The countdown to Christmas is officially on. From cost-saving tips to managing a full house since before the pandemic, here are 5 ways to reduce your stress levels this festive season.

It’s the most wonderful time of the year… so Andy Williams tells us in his classic Christmas number. But the Yuletide season comes with a caveat – it can also be one of the most stressful times of the year.

Between buying presents, cooking an overwhelming number of festive meals and entertaining the in-laws (not to mention the clean up after they leave), 81% of us think that Christmas is a major catalyst for stress.

So, given it’s the season to be jolly, we have laid out some tips on how to manage the pressures of the impending Christmas period, and why it’s okay to not always be full of festive cheer.

1. Plan ahead

There is little more stressful than leaving everything to the last minute.

If you’re entertaining, it’s helps to know well in advance exactly who’s coming to stay – and when they are going to arrive. Then you can start preparing the house.

You then can also think about the Christmas shop, which, if you’re ahead of yourself, can be done online.

Preparing the festive feast in advance will also help ease stress on the day.

Crafty tip? Think about making your stuffing or bread sauce a few days before and freezing it until you need it.

2. Trim back (on all the trimmings)

Here are some ways that people can trim back on how much they fork out during the festive season.

  • Buy a locally grown Christmas tree – a number of supermarket chains are offering cheaper trees that are grown closer to home, or opt for a sustainable one (and keep it alive for next year)
  • Choose chicken – if you have a lot of mouths to feed over the festive period, you could reduce costs by having a chicken on the big instead of a more expensive turkey or goose
  • Secret Santa – make Christmas mysterious by opting for Secret Santa with friends and family
  • Reduce paper prices – swap out expensive Christmas wrapping paper with brown paper. A piece of ribbon can soon spruce up your pressie

3. Have a cuppa

Consider cutting back on alcohol.

And switching up your drinking habits isn’t only good for your pocket, but it will also help reduce stress over the festive period aside from its other health benefits.

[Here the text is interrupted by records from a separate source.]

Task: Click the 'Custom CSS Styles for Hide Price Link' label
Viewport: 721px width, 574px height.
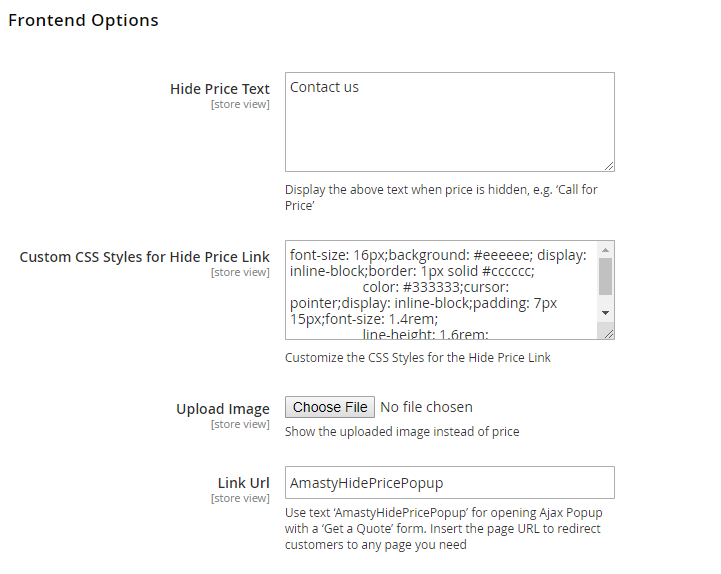Action: click(x=145, y=257)
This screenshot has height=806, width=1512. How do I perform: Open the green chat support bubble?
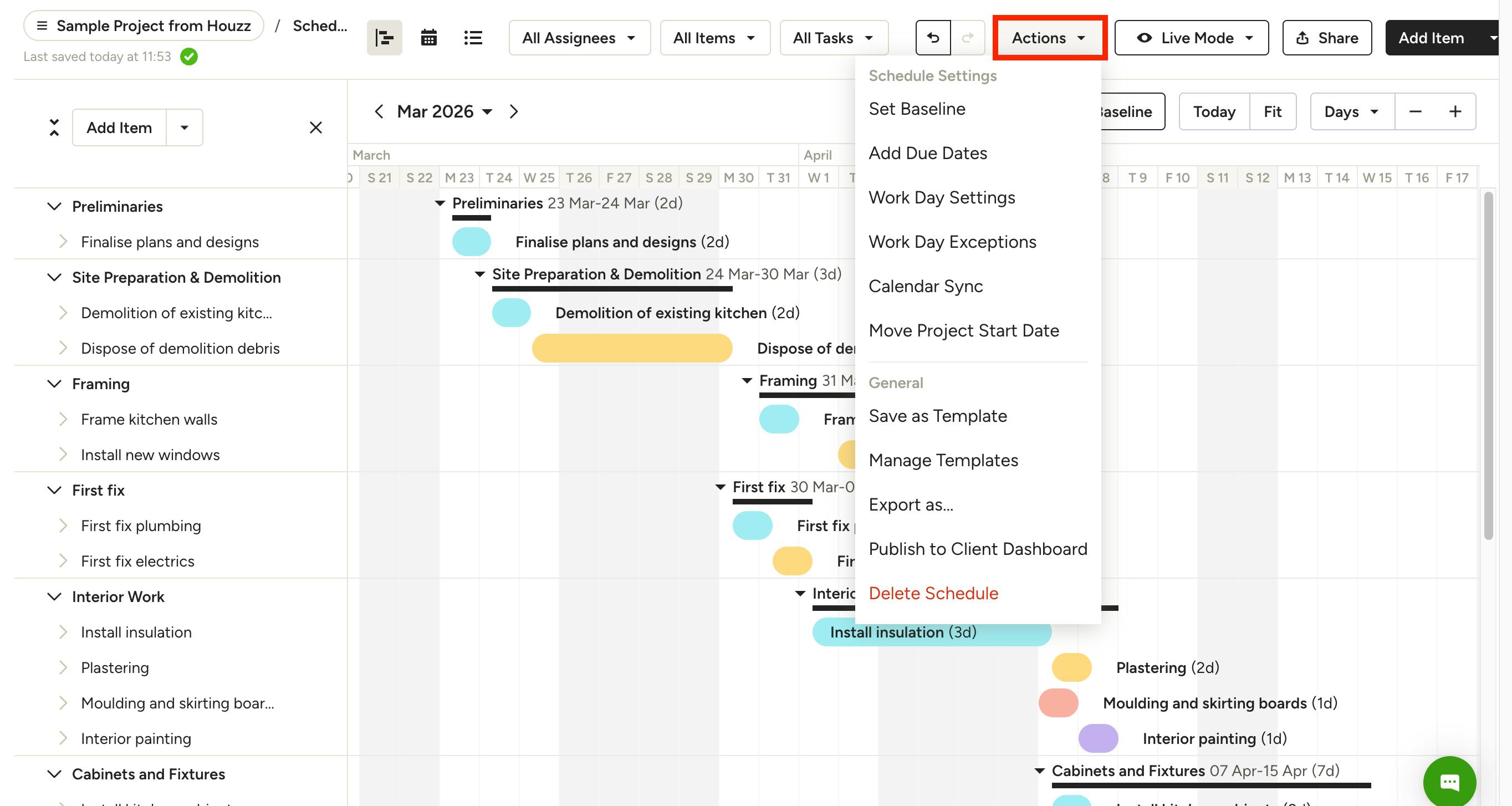tap(1449, 782)
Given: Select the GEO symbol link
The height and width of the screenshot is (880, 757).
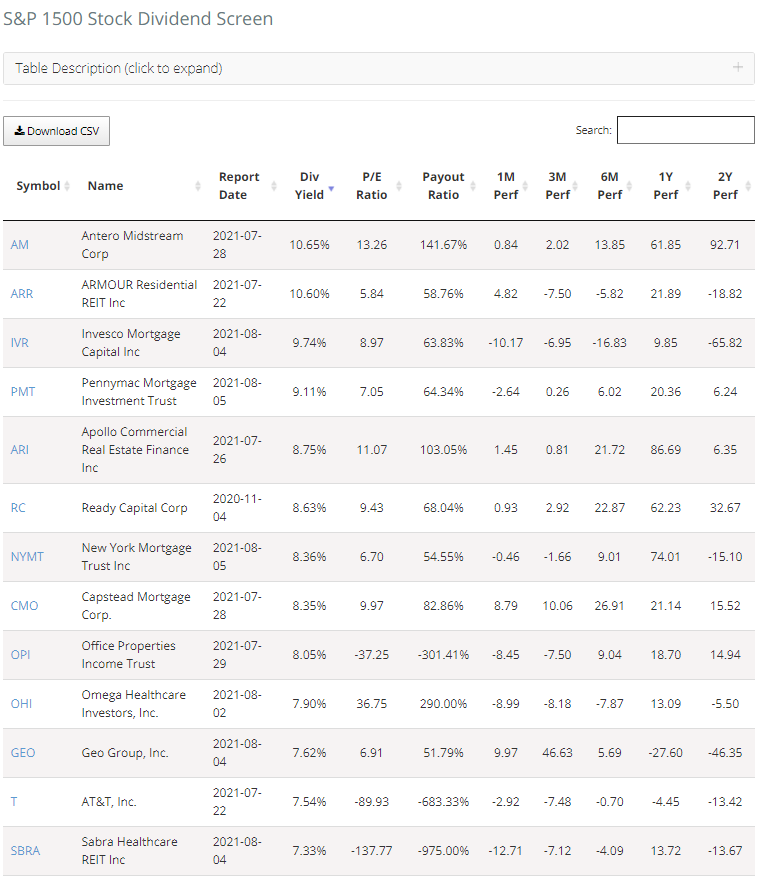Looking at the screenshot, I should (23, 753).
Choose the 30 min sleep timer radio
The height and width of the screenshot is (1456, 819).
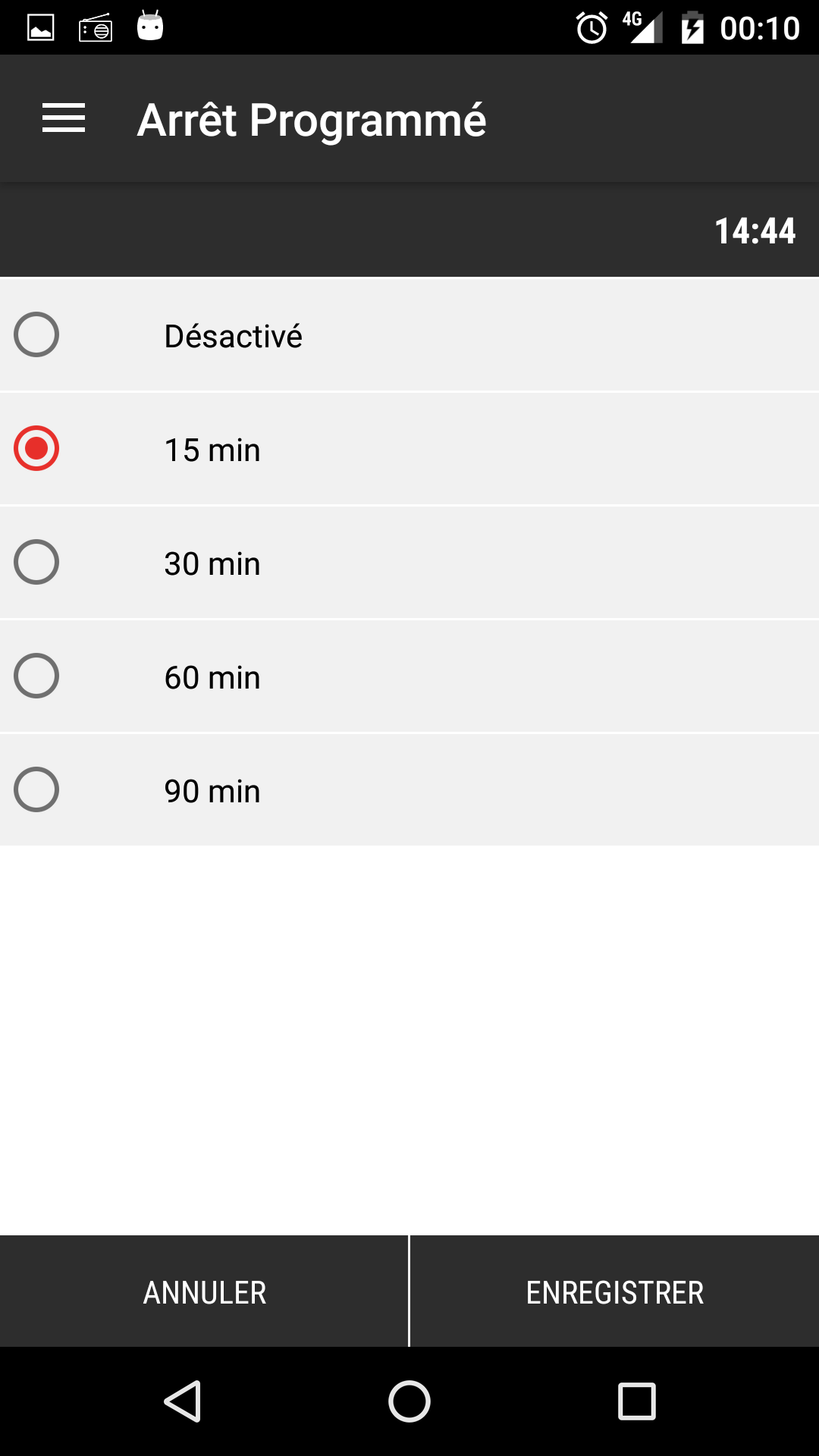[x=36, y=562]
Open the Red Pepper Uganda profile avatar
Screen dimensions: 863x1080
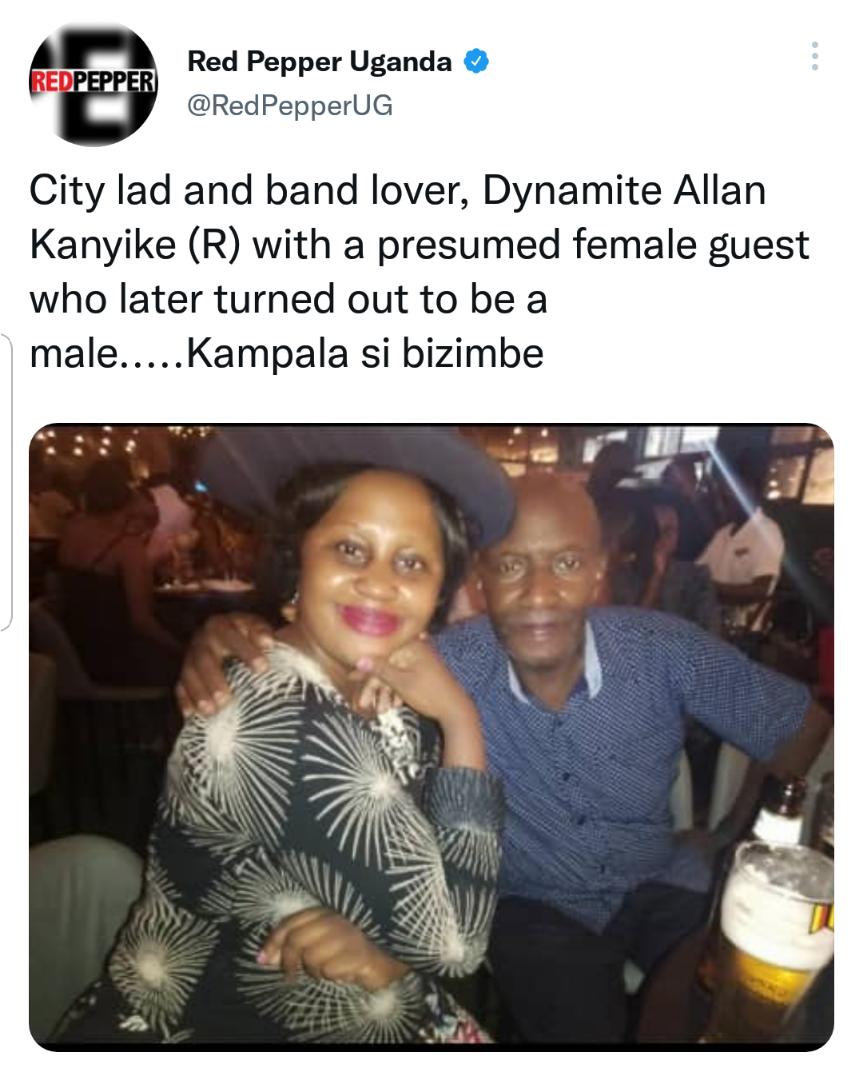point(94,84)
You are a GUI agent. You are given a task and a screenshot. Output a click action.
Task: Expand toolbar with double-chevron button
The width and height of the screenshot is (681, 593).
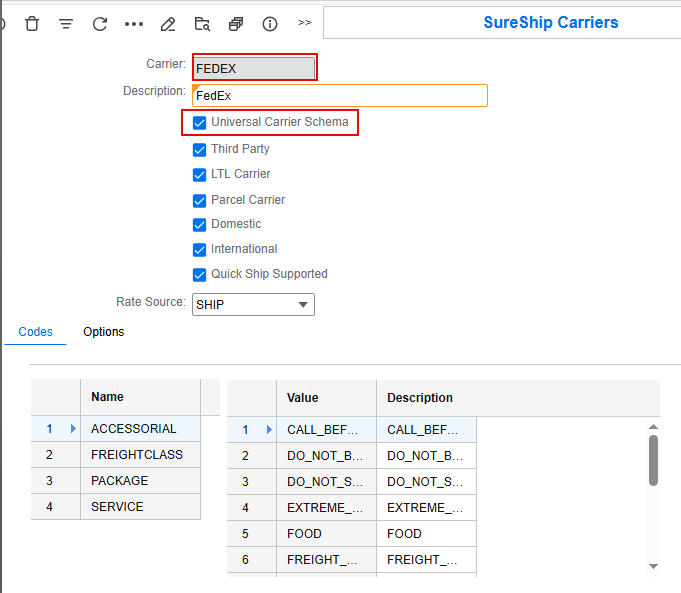click(304, 22)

Alcohol has been found to enhance stress and anxiety, and if you’re drinking because you’re stressed that can also contribute to feelings of depression.

Mindful drinking has become more popular over recent years

“We know from clinical studies, that alcohol actually increases the amount of the stress hormone, cortisol, in our brains,” explains David McLaughlan, a mindful drinking expert and co-founder of JITAI.

“High levels of cortisol are neurotoxic, meaning it causes cell damage in specific parts of the brain which leads to low mood and anxiety.”

Mindful drinking, he says, can reduce the likelihood of “alcohol binges”.

Here are McLaughlan’s tips for drinking mindfully:

  • Always use a measure for spirits and wine. Free pouring makes it very difficult to know how much you’re actually drinking.
  • Plan drinking ‘check points’ into your evening. Set a notification or reminder in your phone to check in with yourself to make sure you are drinking in accordance with the intentions you set.
  • Avoid topping up glasses. Finish one drink before moving on to the next, this makes it easier to keep track of the number of drinks you’ve had across the night.

Of course, Christmas is a time for enjoyment, but a night off won’t do you any harm.

So, why not substitute your after dinner hot toddy for a cup of tea instead?

4. Keep moving

Even when it’s cold outside, exercise is a tried and tested way to release stress. Anything that gets your heart rate up, be it a spin class, sweaty gym session or run.

However, the busy festive period can mean that our already precious time is limited as friends and family, including St. Nick, descend on your doorstep. Thus, our stress levels can mount up, which can intensify if we don’t do enough exercise.

It’s very easy to get caught up in the fact you can’t do what you want to as you’re busy or because of the weather.

There are, however, a number of ways to get active during the festive period that won’t only just help relieve stress but may even bring the family together too. Something like heading out on a long walk in the countryside would be a great start or playing games with the family. Other ideas could be partaking in activities such as ice skating if there’s a rink close by or playing some doubles tennis, for example, if you have some courts nearby.

5. Be kind to yourself

Taking time for yourself can feel impossible during the busiest time of the year. Taking time out for yourself can help you to adjust to this transition and recalibrate, as we’re often drawn inward to reflect and contemplate the year that’s been and the new year ahead.

Taking time for a walk could help reduce the pressures that Christmas brings, this could be a great opportunity for you to figure out what helps you slow down.

Maybe it’s a visit to a museum, attending a live musical performance, going for a long walk or taking a luxurious bubble bath.

Whatever it is, add this me-time to your calendar and let your loved ones know that taking this time to relax will help you show up for them in all the ways you hope to during the holidays.

After all, it doesn’t have to be perfect. The most important thing is that everyone is together at the end of the day.